Participation in the association, the establishment of rates, forms or procedures or any other joint or collective action required by this chapter may not be the basis of any legal action or criminal or civil liability or penalty against the association or a member insurer.

§ 3962 Reimbursement of member insurer

1 Reimbursement.   A member insurer may seek reimbursement from the association and the association shall reimburse the member insurer to the extent claims made by a covered person after April 1, 2012 exceed premiums paid on a calendar year basis by the covered person to the member insurer for a covered person who meets the criteria in this subsection.
A The member insurer sold an individual health plan to the covered person between December 1, 1993 and April 1, 2012, the individual health plan that was sold has been continuously renewed by the covered person and the member insurer has closed its book of business for individual health plans sold between December 1, 1993 and April 1, 2012.
B The member insurer is able to determine through the use of individual health statements, claims history or any reasonable means that at the time the person applied for insurance coverage with the member insurer, the covered person was diagnosed with one of the following medical conditions: acquired immune deficiency syndrome, angina pectoris, ascites, cirrhosis of the liver, coronary occlusion, cystic fibrosis, Friedreich's ataxia, hemophilia, Hodgkin's disease, Huntington's chorea, juvenile diabetes, leukemia, metastatic cancer, motor or sensory aphasia, multiple sclerosis, muscular dystrophy, myasthenia gravis, myotonia, heart disease causing open heart surgery, Parkinson's disease, polycystic kidney disease, psychotic disorders, quadriplegia, stroke, syringomyelia or Wilson's disease.
2 Rules.   The superintendent may adopt rules to facilitate payment to a member insurer pursuant to this section.

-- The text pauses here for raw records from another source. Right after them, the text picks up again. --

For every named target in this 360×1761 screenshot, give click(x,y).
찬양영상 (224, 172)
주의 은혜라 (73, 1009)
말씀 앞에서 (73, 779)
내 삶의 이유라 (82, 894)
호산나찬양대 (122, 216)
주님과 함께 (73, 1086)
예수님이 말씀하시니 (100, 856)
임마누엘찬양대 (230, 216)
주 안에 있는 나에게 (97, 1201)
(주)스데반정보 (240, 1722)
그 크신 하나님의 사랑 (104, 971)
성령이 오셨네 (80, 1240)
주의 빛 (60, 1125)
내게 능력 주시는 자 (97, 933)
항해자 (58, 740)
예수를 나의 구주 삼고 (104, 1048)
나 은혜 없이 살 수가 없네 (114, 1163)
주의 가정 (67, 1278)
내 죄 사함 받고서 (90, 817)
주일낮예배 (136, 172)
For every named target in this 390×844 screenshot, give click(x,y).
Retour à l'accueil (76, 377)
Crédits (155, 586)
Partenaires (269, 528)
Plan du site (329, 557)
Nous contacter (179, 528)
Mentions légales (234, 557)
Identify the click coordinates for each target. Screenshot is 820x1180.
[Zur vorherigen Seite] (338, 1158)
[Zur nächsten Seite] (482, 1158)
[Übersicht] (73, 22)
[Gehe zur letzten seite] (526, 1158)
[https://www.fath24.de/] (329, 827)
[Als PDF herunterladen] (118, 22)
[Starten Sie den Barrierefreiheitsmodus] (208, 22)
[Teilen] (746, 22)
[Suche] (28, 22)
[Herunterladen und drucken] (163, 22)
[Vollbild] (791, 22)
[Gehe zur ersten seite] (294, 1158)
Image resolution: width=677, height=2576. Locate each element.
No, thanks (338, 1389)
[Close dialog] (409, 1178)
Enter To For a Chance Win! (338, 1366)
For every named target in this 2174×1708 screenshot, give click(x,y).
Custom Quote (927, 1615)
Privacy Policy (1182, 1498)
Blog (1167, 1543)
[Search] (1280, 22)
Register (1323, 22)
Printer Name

Rules adopted pursuant to this subsection are routine technical rules as defined in Title 5, chapter 375, subchapter 2-A.

Sec. B-15. Maine High-risk Reinsurance Pool Association staggered terms. Pursuant to the Maine Revised Statutes, Title 24-A, section 3953, of the members of the board of directors of the Maine High-risk Reinsurance Pool Association initially appointed by the Superintendent of Insurance, 2 members serve for a term of one year, 2 members for a term of 2 years and 2 members for a term of 3 years and of those members initially appointed by the member insurers, one member serves for a term of one year, 2 members serve for a term of 2 years and 2 members serve for a term of 3 years. The appointing authority shall designate the period of service of each initial appointee at the time of appointment.

summary

Part A of this bill makes the following changes to the community rating laws for individual and small group health insurance:

1. It changes the maximum rate differential for individual health plans on the basis of age, health status and geographic area from 1.5:1 to 4:1; and

2. It changes the maximum rate differential for small group health plans on the basis of age, health status, occupation or industry and geographic area from 1.5:1 to 4:1.

Part B of the bill amends the laws relating to guaranteed issuance and renewal.

Part B also creates the Maine High-risk Reinsurance Pool Association. The purpose of the association is to provide reinsurance to spread the cost of high-risk individuals and small groups among all health insurers. The bill funds the high-risk reinsurance pool through an assessment on insurers.